The Shield: When did you first read one of your poems to an audience?

McConnell: When I first started going to this one open mic in Cincinnati I would, with some regularity, get up the open mic with a poem and halfway through, decide I didn’t like it. Fortunately, it was this really supportive and loving community and they were like, “You should just read the whole poem, that’s okay.” It was formative in the sense that it encouraged me to get vulnerable.

The Shield: Are there certain subjects you like to use in your poetry?

McConnell: I tend to write in series. So my first book had a couple of major concepts where it was very focused on looking at different aspects of sexuality and gender expression…and there was also just a lot of working through personal and individual family history. And with the book that just came out, I was really interested in exploring the questions of damage and vulnerability to damage. Looking at the ways in which I inflict damage on the world walking through it as a white person, as a person who has a whole litany of privileges and also the damages to which I am vulnerable as someone who views the world as a female, queer-bodied person. All of that intersects with this particular moment in the history of our species as we start to start looking at climate change as a possible species collapse. There are certain topics that arrive and get intertwined and those become the book. I work at the theme. I overwrite. I write way more poems than are ever going to end up in print. From there, I’m able to snuff out what it is that I think and believe and want to say about these things.
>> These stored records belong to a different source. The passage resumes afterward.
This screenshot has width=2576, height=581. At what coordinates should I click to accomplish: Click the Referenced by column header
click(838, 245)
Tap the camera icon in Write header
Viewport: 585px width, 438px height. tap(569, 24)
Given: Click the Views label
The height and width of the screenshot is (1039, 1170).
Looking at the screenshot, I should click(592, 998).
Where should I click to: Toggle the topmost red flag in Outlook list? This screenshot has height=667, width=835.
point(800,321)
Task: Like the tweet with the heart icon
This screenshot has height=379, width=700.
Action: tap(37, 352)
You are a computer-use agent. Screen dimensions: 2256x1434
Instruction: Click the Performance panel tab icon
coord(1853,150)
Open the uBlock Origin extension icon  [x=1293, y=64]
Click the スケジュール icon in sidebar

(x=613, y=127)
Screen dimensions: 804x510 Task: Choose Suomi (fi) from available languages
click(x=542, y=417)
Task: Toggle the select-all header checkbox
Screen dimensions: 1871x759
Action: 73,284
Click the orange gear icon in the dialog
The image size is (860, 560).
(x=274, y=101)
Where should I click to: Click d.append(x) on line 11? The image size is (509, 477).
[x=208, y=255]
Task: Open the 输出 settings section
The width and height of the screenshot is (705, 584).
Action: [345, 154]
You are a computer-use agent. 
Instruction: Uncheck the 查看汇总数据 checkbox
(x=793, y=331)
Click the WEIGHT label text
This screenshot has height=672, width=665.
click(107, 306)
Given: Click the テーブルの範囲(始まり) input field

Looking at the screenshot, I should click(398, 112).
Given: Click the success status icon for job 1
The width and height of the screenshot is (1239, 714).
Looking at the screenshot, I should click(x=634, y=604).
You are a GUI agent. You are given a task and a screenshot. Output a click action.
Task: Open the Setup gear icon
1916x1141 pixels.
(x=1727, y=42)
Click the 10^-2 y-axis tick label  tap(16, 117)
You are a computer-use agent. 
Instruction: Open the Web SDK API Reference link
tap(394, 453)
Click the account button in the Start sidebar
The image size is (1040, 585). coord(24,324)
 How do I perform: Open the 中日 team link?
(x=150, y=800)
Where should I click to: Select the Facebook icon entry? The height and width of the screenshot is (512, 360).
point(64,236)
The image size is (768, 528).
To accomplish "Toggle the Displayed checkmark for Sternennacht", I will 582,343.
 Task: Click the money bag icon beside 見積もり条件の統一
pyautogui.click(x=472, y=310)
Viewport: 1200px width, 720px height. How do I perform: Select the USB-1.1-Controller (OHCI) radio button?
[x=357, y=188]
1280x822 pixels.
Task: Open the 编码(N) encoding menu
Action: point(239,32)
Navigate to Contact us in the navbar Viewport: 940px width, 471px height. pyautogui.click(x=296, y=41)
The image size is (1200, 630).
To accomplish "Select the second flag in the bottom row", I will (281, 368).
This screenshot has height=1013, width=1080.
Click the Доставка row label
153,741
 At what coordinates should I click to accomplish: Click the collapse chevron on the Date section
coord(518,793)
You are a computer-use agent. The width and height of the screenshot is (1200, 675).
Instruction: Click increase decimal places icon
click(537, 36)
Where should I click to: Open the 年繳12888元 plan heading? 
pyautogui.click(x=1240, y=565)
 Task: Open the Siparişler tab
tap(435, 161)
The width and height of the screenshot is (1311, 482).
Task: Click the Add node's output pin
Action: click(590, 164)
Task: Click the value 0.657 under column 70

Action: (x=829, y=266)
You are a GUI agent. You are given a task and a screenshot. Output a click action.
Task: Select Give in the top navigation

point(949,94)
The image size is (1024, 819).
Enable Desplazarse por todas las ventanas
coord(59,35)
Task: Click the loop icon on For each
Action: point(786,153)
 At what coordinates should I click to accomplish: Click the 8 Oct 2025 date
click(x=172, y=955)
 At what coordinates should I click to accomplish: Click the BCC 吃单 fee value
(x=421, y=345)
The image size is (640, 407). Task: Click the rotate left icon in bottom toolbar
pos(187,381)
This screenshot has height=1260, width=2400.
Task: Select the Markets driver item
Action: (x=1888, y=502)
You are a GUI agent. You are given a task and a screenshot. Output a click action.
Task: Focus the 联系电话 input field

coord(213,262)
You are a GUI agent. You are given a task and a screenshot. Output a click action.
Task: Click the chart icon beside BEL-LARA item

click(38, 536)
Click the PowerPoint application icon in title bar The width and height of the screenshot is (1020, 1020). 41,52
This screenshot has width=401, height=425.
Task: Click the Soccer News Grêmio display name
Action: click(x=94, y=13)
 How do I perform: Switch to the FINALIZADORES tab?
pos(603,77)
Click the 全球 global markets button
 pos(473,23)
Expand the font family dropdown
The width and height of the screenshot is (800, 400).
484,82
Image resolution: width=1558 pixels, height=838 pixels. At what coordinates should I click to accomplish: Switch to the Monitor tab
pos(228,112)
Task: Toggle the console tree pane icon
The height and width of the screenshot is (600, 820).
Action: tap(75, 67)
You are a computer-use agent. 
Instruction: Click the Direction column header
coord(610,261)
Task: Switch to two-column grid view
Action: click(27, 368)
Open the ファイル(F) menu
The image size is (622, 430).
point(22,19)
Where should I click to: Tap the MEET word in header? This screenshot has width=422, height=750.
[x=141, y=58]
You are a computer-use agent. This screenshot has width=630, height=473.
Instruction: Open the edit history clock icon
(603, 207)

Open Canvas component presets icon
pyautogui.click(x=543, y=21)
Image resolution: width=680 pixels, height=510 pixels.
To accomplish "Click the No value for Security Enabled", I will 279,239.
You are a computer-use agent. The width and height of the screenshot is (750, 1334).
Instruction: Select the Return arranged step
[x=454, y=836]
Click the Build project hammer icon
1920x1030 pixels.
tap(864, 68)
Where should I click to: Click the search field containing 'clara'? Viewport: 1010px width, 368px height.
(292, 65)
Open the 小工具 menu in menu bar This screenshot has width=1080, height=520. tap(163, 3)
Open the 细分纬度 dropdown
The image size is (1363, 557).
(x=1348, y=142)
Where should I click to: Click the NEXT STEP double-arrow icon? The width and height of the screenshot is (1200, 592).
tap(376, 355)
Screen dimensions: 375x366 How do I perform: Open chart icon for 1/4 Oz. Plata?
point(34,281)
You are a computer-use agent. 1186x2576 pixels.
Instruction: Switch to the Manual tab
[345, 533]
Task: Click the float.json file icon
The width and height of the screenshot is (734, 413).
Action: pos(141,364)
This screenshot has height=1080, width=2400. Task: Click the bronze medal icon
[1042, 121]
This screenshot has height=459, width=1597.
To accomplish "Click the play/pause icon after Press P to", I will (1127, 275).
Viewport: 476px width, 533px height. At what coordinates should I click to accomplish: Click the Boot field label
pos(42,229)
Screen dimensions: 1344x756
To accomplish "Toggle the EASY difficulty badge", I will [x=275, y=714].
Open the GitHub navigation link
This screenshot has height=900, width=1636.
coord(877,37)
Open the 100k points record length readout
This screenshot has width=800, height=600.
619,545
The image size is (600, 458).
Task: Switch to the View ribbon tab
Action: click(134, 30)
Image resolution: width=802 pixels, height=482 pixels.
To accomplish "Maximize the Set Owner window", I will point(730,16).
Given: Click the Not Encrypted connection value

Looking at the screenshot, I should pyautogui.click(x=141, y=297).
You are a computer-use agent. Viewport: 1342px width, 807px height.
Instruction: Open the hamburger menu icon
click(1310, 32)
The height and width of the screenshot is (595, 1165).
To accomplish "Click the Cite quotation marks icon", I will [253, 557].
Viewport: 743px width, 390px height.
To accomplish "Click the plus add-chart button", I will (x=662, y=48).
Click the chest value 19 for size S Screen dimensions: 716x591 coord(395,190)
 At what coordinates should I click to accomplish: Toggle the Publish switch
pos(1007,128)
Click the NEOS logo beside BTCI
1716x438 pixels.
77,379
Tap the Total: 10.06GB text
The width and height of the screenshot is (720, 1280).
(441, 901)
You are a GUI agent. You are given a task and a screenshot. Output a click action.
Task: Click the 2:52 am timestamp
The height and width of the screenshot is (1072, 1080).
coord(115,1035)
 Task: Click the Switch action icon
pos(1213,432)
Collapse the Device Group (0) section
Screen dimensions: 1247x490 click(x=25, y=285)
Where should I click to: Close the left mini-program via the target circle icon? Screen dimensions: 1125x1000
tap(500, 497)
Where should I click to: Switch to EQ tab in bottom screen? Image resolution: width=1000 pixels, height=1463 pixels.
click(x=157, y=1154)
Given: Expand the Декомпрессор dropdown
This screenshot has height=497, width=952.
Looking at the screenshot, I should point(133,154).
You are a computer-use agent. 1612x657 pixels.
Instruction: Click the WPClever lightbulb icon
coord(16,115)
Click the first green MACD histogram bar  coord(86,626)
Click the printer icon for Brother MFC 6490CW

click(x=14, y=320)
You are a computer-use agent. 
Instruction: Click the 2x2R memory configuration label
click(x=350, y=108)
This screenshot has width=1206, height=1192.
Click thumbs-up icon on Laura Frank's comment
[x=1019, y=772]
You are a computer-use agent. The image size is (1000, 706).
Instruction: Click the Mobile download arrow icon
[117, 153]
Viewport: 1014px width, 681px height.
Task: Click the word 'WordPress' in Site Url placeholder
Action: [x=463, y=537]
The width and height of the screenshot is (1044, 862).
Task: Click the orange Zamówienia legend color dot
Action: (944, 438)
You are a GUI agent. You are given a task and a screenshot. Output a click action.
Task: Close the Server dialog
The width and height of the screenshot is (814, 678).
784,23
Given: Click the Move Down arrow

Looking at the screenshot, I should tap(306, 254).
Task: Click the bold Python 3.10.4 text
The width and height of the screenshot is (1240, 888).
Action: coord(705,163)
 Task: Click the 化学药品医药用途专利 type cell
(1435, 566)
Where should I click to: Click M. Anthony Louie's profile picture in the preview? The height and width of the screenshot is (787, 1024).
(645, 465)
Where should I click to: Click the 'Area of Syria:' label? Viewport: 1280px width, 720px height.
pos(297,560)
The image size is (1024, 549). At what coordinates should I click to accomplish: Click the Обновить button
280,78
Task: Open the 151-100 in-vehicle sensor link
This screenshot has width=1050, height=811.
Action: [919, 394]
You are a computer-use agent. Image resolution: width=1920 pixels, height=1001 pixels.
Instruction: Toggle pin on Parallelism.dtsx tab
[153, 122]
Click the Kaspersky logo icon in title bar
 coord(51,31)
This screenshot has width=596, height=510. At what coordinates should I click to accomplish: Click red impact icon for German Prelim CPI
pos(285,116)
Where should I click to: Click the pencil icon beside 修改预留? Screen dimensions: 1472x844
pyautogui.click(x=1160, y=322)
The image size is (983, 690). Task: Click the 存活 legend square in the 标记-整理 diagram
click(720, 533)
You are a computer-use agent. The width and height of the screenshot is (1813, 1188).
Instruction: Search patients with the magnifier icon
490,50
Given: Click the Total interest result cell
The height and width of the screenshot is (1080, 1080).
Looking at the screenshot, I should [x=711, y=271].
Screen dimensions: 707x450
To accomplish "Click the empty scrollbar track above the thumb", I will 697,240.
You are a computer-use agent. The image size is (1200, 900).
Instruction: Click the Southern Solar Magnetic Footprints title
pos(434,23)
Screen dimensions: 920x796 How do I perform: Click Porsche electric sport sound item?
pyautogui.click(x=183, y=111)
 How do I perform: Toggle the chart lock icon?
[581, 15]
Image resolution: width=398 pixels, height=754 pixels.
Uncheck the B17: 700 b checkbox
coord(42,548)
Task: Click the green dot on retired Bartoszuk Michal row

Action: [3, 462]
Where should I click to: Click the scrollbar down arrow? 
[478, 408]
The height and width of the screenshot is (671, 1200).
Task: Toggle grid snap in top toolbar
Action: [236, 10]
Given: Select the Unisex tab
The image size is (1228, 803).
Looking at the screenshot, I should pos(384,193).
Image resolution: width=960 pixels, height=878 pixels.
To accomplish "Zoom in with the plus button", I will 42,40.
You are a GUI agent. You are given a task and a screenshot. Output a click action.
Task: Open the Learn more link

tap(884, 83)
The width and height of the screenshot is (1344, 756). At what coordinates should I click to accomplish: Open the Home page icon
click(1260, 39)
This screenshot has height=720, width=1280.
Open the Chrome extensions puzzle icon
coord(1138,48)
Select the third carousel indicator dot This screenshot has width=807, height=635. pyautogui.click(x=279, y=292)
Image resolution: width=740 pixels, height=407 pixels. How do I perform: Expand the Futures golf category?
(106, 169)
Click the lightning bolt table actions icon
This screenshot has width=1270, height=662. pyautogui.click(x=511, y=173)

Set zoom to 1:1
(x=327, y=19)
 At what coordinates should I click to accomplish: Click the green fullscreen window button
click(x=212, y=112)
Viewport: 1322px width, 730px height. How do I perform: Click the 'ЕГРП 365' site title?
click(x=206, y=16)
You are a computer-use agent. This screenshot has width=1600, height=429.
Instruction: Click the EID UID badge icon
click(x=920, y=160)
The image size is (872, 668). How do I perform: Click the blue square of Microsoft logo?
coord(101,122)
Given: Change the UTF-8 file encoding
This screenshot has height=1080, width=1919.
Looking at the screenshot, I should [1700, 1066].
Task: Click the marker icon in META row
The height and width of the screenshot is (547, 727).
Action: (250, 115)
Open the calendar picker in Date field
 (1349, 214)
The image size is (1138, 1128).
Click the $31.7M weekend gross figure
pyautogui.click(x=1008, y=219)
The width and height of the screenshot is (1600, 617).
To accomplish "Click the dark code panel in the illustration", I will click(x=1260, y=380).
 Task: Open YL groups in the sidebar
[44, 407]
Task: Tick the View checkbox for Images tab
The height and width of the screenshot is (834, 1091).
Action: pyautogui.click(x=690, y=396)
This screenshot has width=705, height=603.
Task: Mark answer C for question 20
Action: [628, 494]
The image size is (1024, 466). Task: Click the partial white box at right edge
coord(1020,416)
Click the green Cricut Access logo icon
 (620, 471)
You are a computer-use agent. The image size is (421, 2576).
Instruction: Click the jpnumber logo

The Shield: How does poetry help you shuffle through these subjects?

McConnell: What happens is the poems end up requiring me to tell the truth in a way that often informs me about truths I did not already know. Sitting down to write is this delicate balance between surrender and control, especially when I’m in the throws of being obsessed with a particular topic. It’s a very individual process where I’m alone and writing, and I’m in the community. I’m in discussions with friends and colleagues who are kind enough to look at the works and give me their thoughts about them and to push and prod them into higher and deeper levels of truth and vulnerability and honesty.

Southern Indiana Review Press
Meg Day

The Shield: How does it feel to read your poems to an audience?

McConnell: It’s one of my most favorite things in the world, to be able what I have created in a fair bit amount of isolation and be able to share that with people and to feel that electric connection. The poem becomes a kind of cord between the speaker and the listener by which the experience gets shared and, to me, it’s always fascinating because there are some moments where that connection is of a shared experience. And there’s that connection that says, “Oh, I too have felt that” or “I have experienced that” or “I’ve thought about that, but I’ve never thought about it in that way.” There’s a different kind of connection when it’s with an audience member who has had a certain kind of experience or has these thoughts about something or disagrees with something. And that’s a different kind of energetic connection that we transfer in those moments. For me, a lot of the joy lies in being open to all of that and being privileged to be able to experience that through poems live with other people.

The Shield: What will USI students get out of this event?

McConnell: My hope is that they are provoked in an entertaining kind of way. I think one of the things that poetry can offer is a productive discomfort. Sitting in a space with each other and having a shared experience that is not necessarily based on believing all the same things or thinking all the same things or having gone through all the same things, but having our collective willingness to be able to be together in art and in feeling and to be open to that and be opened by it.